American Girls and Girl Scouts

I would like to examine how the concept of “girlhood,” as displayed in Kirsten’s Story, has been translated into our modern culture and displayed in things, such as Girl Scouts or “Brownies,” and has still maintained many of the characteristics and values held during Kirsten’s time. For example, Kirsten displays traditional characteristics of “girlhood” through her playing with her dolls, just as her two cousins do. The girls act out conventional female roles of the time with their dolls, such as playing school or setting up a cross to make it look like the dolls were going to church. Their “American girlhood” involved meeting expectations of conformity and order. Today, “Girlhood” involves a similar subliminal imposition of conformity and pressure to meet society’s expectations, and is exemplified in things such as the modern day “Girl Scouts.” In the Girl Scouts, girls earned badges and rewards for completing tasks such as cooking, painting, basket making, various arts and crafts projects, and doing small good deeds such as recycling for a week. Girl Scouts is a right of passage for many young girls in America today and it influences the values and personality they adopt. These ideals align with “homemaker” tasks, or conventional female roles of the time. This theme mirrored in Kirsten’s Story set in the 19th century shows how for a long time, in America, girlhood is used as a tool of sorts to teach young girls what is expected of them and where their place is in society.
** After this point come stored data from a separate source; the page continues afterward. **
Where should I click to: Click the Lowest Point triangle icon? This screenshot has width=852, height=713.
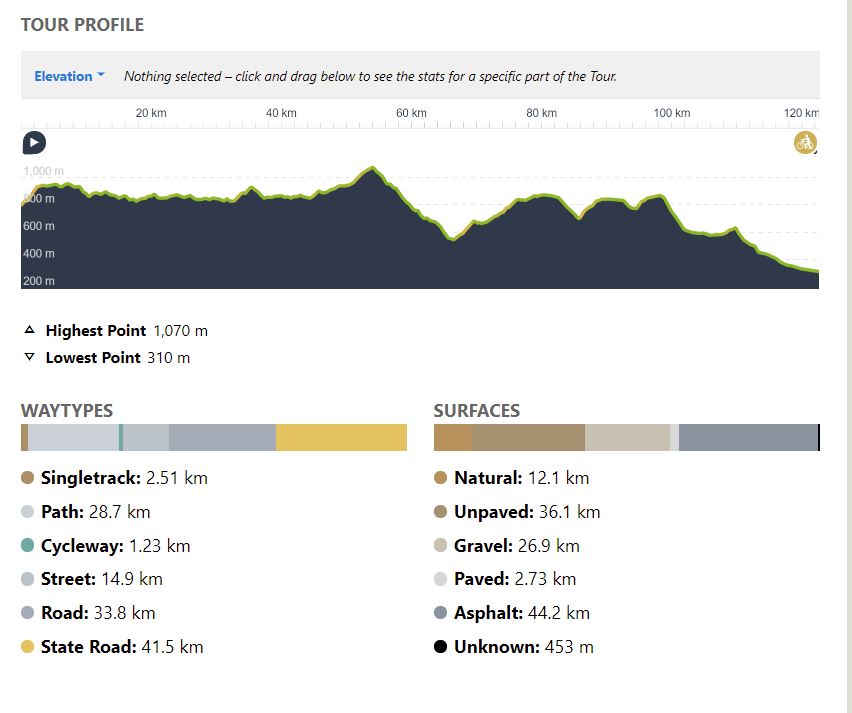tap(29, 357)
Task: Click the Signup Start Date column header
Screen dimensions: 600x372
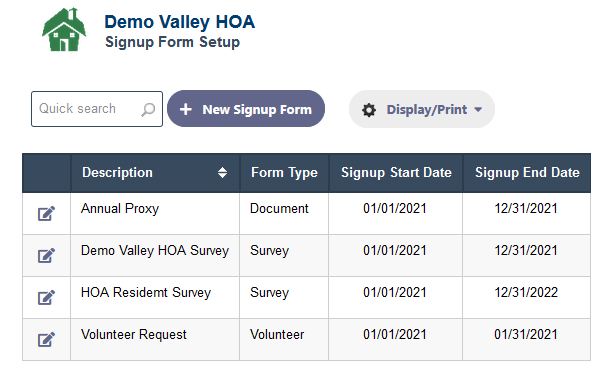Action: pos(396,173)
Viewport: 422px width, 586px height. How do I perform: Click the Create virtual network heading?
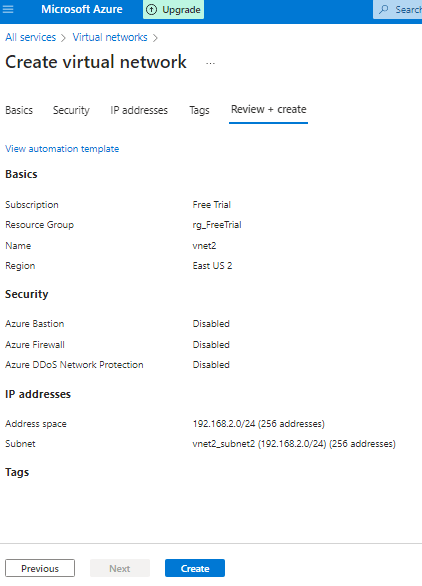coord(96,62)
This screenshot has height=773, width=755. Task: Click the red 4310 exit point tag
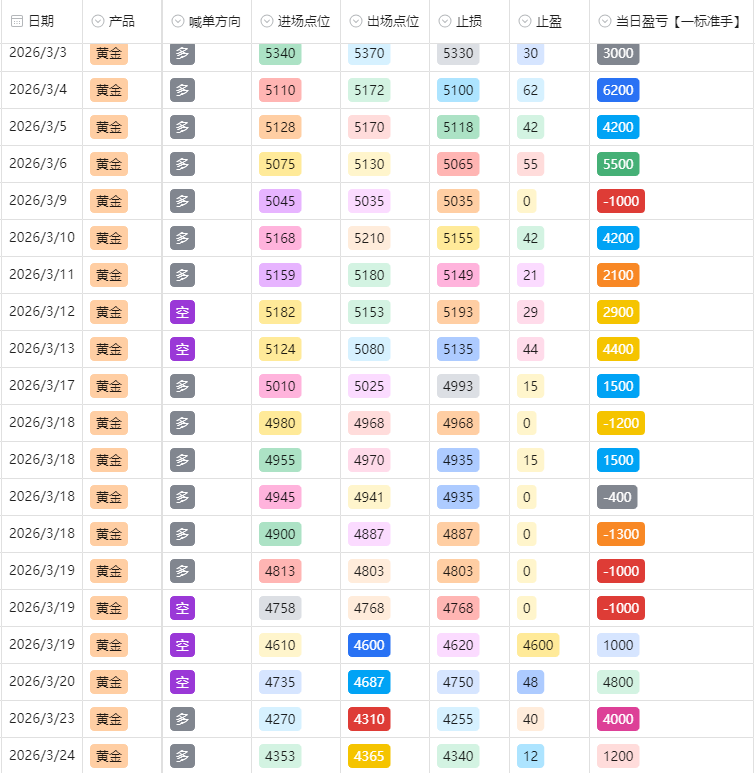[369, 719]
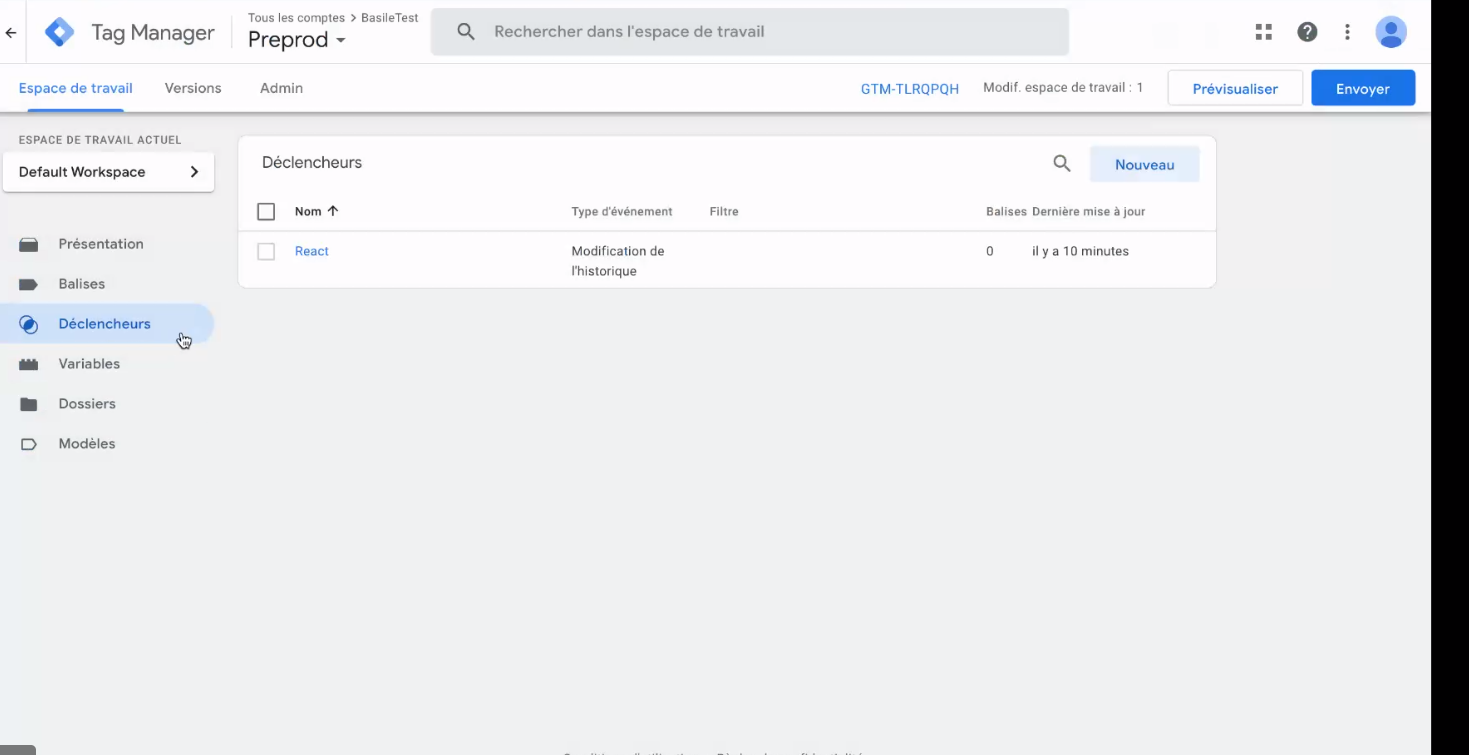
Task: Click the search magnifier in Déclencheurs panel
Action: coord(1062,164)
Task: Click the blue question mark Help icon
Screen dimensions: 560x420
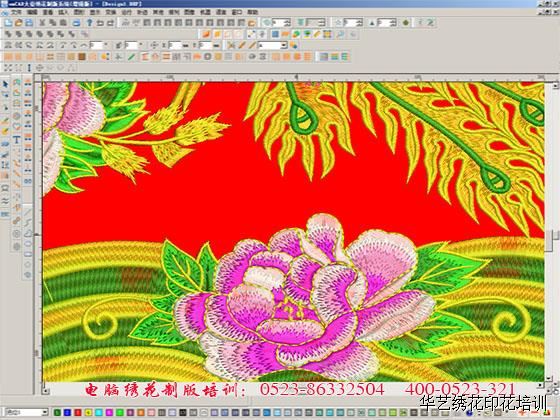Action: (x=89, y=23)
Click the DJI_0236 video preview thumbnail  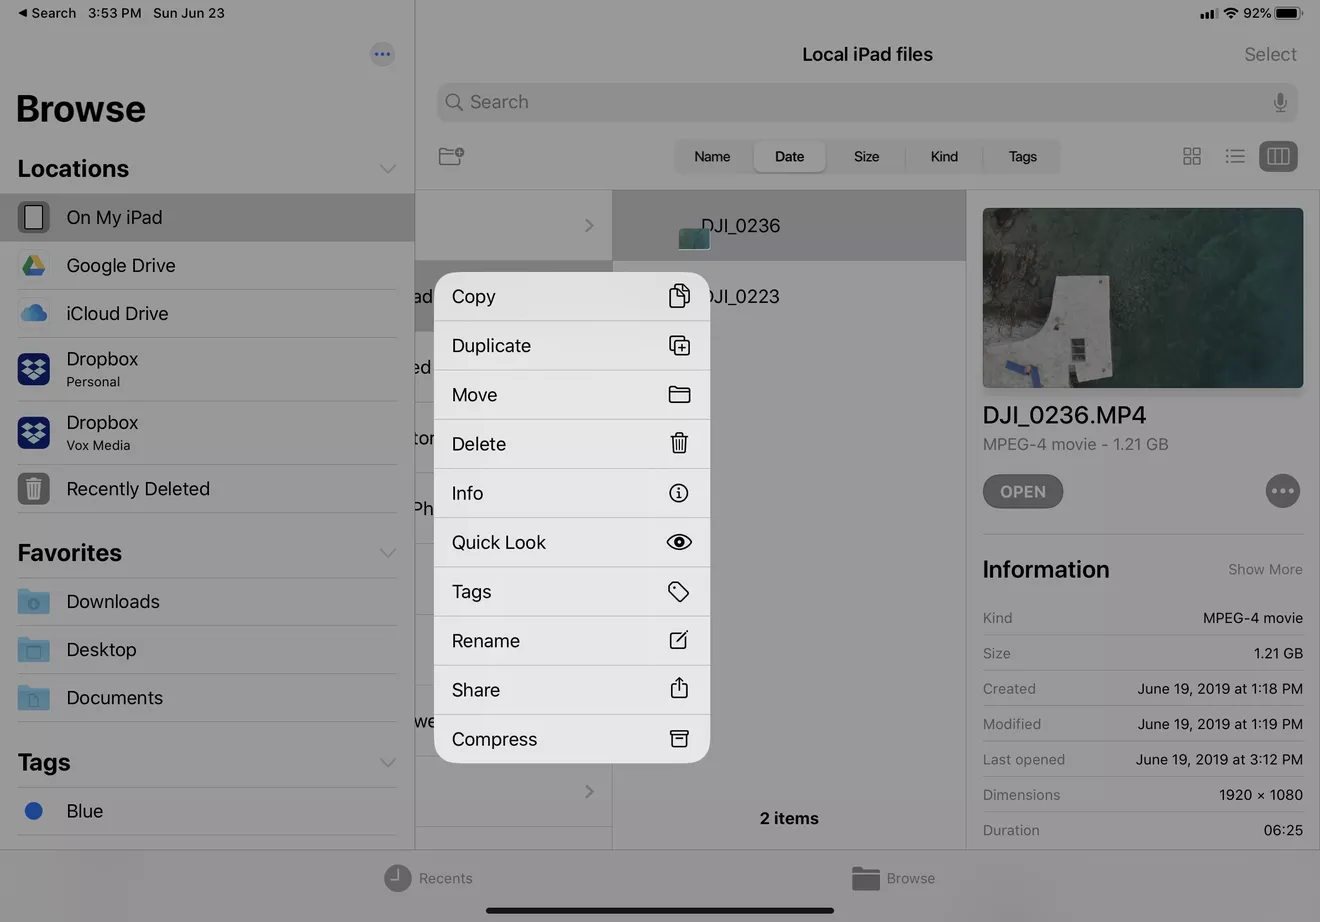[x=1142, y=298]
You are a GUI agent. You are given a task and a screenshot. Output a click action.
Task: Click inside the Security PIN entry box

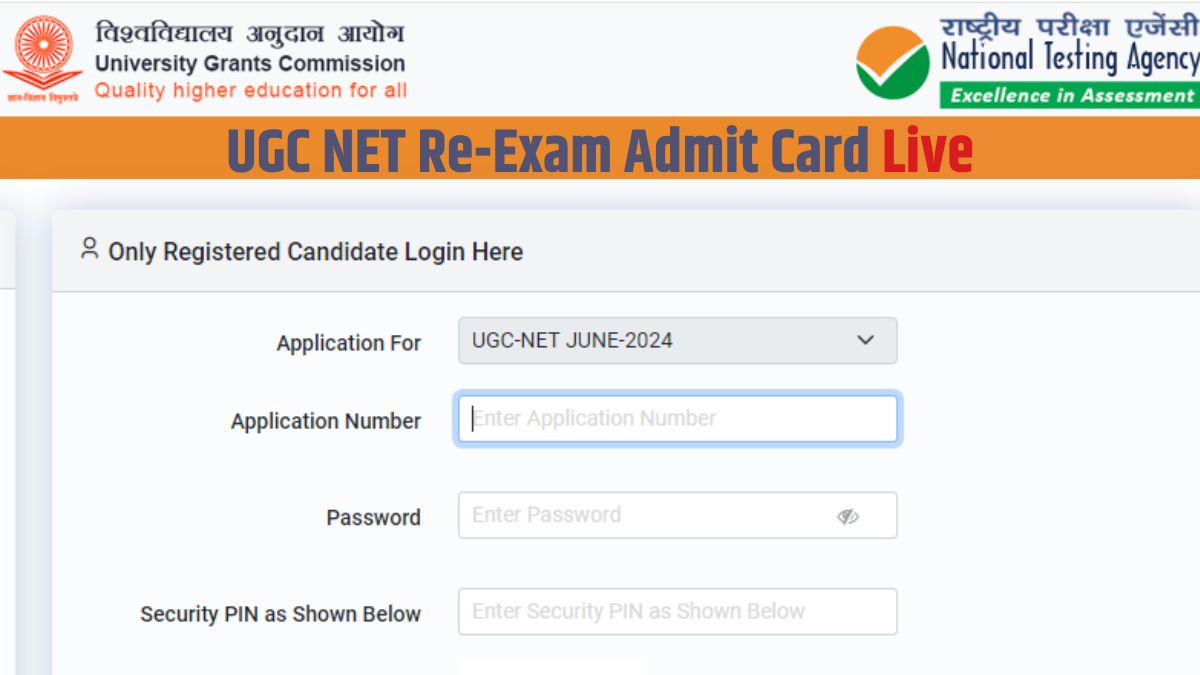pos(677,611)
4 thoughts on “American Girls and Girl Scouts”

  1. This is a topic I had never really thought about, even having a sister who was a Girl Scout. Even though I do not know too much about the specific roles and activities as a Girl Scout, it is important more people talk about Girl Scouts and the importance of changing what may be old habits or traditions.

  2. I think it is really interesting how you connected girlhood to girl scouts. Being a Girl Scout was such a major part of so many girls’ lives. Even if girls were not super involved in every single aspect of the program, its tasks definitely aligned with basic duties known to girls. Such programs like Girl Scouts give young girls the opportunity to practice what it is like to live a more adult life as well as meeting other girls and creating that bond.

  3. I find it interesting how girl scouts have been such a known factor in American society and girlhood. Growing up at times “girl scout” was even used as an adjective for me in my life. I grew up in the country side of town and would sadly sometimes demean the term of “Girl Scout” to describe how I didn’t really make cookies or do arts and crafts for badges. In some way I feel a Girl Scout is a modern day example for young girls to look up too and model to be a “perfect girl.”

  4. This was a very interesting post. As a former Girl Scout, I remember doing these exact badges, as you mentioned. Growing up with two brothers who were in Boy Scouts, I was always wishing I could do what they did (ex. fishing, canoeing, camping in tents, building fires, etc.) Even at a young age, I noticed that the things I got to do were less adventurous. Looking back now, I have realized that this was a way of keeping gender roles separated. You helped touch on this idea and it is exactly what I experienced. This was a great and thought-provoking post.